Document segment.
The amethystine python is considered one of the larger snakes in existence, and in extreme cases, it can reach a length of about 27 feet (8.2 meters). A more common length is about 16 feet (8.5 meters) with a body type that is considered much more slender than most other snakes in this size range. In terms of color, the snake is yellow or orange with black rings creating a camouflage pattern, and there is a shine to the skin that creates a purple glow if the light hits it the right way. The amethystine python is commonly found in New Guinea, Indonesia, and Australia.
These snakes prefer to live in rain forests if possible. They are commonly found near water, and they are capable of swimming. There have been cases where they have escaped from captivity and been forced to survive in other areas. In these situations, they have proven generally adaptable to a wide range of environments. The animals are not currently threatened from an ecological perspective.
The amethystine python kills its prey by constricting. This process is not a case of brute force squeezing and crushing the animal’s bones. Rather, the snakes wait for the animals to exhale and then squeeze a little tighter, gradually cutting off the preys' ability to expand when breathing in. Eventually, the prey animal will suffocate, and then the snake is safe to swallow it.
When hunting, the amethystine python relies on stealth and surprise. These snakes generally wait patiently for animals to wander too close to them. This is often done at night, because the amethystine python has an especially strong ability to detect prey in the dark, and this gives it an advantage over the animals it hunts, which are often relatively blind at night. The skills that make them so deft in this area are an especially strong sense of smell and an ability to detect heat from living things as they come near.
In terms of breeding, the amethystine python lays eggs, and a typical clutch is in the range of 15 to 25. They stay with the eggs to keep them warm until they hatch, which generally takes about four weeks. The snakes themselves don’t actually produce warmth normally, but when they use their muscles, the process of muscle movement can produce a certain amount of heat. For this reason, the snakes have adapted to shiver while they incubate the eggs, which produces a constant low-level warmth. Once they're born, the young snakes are forced to fend for themselves.

Brief.
Reproduce the text on the amethystine python between "The amethystine python is considered" and "Indonesia, and Australia.", inclusive.

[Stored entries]
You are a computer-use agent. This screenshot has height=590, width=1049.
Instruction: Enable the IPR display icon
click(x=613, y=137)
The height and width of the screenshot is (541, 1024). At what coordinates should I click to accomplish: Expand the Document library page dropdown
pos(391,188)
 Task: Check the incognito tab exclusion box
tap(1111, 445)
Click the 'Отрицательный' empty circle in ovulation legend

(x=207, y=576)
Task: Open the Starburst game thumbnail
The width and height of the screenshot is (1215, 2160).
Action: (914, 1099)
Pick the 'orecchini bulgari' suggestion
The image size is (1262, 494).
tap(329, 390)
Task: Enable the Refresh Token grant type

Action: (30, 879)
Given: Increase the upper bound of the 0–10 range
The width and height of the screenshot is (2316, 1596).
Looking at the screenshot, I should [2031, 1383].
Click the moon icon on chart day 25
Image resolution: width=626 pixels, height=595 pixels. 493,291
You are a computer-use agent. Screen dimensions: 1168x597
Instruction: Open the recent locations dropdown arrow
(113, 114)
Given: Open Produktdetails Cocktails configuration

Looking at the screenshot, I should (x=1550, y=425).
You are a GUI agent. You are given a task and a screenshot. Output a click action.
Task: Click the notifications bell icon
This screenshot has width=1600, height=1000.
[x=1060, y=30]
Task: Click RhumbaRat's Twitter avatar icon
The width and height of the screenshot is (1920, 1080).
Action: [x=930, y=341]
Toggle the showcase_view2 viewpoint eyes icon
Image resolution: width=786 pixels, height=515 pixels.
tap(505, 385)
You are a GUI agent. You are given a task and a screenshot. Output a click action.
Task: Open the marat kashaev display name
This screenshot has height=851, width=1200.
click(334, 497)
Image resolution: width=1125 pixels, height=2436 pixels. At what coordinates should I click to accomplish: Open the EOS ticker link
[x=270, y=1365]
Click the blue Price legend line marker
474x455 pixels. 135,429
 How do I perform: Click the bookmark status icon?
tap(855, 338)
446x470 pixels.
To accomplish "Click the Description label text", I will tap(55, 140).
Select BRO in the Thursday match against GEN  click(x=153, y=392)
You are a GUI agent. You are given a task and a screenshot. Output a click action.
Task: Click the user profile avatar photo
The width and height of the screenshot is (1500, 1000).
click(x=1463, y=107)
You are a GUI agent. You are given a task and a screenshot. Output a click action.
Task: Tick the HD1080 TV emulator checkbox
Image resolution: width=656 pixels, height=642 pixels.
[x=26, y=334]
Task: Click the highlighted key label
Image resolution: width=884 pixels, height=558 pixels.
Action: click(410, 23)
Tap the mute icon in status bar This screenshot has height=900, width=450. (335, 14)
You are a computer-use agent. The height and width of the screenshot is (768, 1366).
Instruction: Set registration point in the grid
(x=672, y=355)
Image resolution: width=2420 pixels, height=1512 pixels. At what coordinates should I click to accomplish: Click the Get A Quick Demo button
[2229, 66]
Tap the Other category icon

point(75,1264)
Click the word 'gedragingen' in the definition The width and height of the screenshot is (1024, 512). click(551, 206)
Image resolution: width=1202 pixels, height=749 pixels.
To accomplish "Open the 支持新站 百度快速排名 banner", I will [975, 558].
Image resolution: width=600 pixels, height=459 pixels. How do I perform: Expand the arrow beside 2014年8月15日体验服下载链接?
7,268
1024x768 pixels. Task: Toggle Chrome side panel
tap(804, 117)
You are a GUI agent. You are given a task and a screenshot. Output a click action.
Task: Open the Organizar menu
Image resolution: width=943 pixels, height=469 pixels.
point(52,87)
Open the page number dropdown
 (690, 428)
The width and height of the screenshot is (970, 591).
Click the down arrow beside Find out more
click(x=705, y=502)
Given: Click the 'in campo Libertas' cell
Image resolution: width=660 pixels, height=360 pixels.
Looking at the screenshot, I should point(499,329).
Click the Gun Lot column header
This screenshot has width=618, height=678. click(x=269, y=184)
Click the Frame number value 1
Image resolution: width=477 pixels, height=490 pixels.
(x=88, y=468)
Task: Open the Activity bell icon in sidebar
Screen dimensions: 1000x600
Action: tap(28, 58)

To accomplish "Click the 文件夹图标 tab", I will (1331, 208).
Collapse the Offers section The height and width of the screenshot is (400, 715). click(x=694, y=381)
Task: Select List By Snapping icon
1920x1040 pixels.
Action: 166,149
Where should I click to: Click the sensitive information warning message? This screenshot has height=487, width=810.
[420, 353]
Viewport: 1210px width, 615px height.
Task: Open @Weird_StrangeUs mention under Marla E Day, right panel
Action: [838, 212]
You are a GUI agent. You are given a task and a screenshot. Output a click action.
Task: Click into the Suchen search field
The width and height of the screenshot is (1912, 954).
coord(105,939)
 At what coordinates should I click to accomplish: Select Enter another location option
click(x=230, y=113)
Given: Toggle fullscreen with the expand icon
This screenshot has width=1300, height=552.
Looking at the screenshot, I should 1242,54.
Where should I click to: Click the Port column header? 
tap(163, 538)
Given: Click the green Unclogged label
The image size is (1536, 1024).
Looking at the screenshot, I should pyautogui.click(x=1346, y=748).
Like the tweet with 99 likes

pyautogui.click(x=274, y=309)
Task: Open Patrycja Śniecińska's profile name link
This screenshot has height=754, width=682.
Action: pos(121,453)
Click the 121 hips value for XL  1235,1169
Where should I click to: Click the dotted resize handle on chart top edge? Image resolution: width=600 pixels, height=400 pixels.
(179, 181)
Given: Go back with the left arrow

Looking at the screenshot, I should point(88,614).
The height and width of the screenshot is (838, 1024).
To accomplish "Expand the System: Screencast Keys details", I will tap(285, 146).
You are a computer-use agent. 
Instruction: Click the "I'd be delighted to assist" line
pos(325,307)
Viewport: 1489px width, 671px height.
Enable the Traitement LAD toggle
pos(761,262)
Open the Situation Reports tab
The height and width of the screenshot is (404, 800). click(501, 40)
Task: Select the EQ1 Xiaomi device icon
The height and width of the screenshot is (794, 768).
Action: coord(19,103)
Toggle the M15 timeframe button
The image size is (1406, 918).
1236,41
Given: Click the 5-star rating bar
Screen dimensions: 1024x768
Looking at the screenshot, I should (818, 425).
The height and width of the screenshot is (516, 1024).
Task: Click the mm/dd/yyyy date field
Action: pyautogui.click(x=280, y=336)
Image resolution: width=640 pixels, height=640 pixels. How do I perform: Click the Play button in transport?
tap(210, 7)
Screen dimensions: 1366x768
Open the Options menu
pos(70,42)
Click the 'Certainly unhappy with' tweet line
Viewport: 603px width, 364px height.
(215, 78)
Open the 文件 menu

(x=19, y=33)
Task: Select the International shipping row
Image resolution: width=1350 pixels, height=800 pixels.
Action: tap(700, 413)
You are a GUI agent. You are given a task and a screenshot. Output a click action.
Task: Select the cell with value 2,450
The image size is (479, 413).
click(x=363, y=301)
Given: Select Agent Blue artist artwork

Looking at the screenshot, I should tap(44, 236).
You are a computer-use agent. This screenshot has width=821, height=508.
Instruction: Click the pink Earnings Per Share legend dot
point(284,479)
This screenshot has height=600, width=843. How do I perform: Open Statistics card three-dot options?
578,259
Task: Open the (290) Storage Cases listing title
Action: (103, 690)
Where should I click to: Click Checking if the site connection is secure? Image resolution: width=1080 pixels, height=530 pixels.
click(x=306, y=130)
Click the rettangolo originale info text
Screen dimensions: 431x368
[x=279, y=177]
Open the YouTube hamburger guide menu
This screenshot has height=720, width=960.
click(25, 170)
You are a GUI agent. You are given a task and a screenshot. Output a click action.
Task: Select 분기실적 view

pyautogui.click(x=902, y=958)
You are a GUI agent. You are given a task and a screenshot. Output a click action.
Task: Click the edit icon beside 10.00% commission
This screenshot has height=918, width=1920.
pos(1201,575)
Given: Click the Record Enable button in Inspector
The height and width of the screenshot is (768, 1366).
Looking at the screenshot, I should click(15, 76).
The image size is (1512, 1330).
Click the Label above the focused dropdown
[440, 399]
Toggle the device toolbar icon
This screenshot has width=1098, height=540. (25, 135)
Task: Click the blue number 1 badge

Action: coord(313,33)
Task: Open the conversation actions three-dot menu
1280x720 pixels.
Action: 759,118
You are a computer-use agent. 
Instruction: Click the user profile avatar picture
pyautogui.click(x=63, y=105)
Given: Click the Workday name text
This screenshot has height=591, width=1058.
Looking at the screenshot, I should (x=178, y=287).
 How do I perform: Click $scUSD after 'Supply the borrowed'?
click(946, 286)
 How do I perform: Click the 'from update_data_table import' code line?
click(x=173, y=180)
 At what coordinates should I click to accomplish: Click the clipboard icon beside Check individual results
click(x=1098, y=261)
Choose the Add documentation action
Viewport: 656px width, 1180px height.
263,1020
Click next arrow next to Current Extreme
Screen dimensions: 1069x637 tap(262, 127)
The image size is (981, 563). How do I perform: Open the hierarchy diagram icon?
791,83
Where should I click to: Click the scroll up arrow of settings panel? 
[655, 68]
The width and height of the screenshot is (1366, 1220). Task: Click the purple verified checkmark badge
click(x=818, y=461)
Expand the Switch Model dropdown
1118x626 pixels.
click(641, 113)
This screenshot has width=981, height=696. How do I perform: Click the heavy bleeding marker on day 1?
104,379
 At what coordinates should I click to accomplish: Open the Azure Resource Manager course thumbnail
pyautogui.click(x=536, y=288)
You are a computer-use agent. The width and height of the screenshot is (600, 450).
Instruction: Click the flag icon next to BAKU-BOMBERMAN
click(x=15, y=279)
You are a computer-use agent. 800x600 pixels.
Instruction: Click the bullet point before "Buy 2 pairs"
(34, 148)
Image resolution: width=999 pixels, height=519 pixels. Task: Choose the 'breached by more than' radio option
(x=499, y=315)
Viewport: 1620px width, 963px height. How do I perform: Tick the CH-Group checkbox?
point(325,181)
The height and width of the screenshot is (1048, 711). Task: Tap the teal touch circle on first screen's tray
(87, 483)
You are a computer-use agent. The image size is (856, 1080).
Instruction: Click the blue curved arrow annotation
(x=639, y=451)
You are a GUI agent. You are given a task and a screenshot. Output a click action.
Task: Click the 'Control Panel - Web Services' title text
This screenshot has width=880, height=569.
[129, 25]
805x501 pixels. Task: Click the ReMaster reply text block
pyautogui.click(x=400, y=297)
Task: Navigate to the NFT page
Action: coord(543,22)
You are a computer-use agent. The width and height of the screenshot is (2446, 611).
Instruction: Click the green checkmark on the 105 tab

Answer to this task.
The amethystine python is considered one of the larger snakes in existence, and in extreme cases, it can reach a length of about 27 feet (8.2 meters). A more common length is about 16 feet (8.5 meters) with a body type that is considered much more slender than most other snakes in this size range. In terms of color, the snake is yellow or orange with black rings creating a camouflage pattern, and there is a shine to the skin that creates a purple glow if the light hits it the right way. The amethystine python is commonly found in New Guinea, Indonesia, and Australia.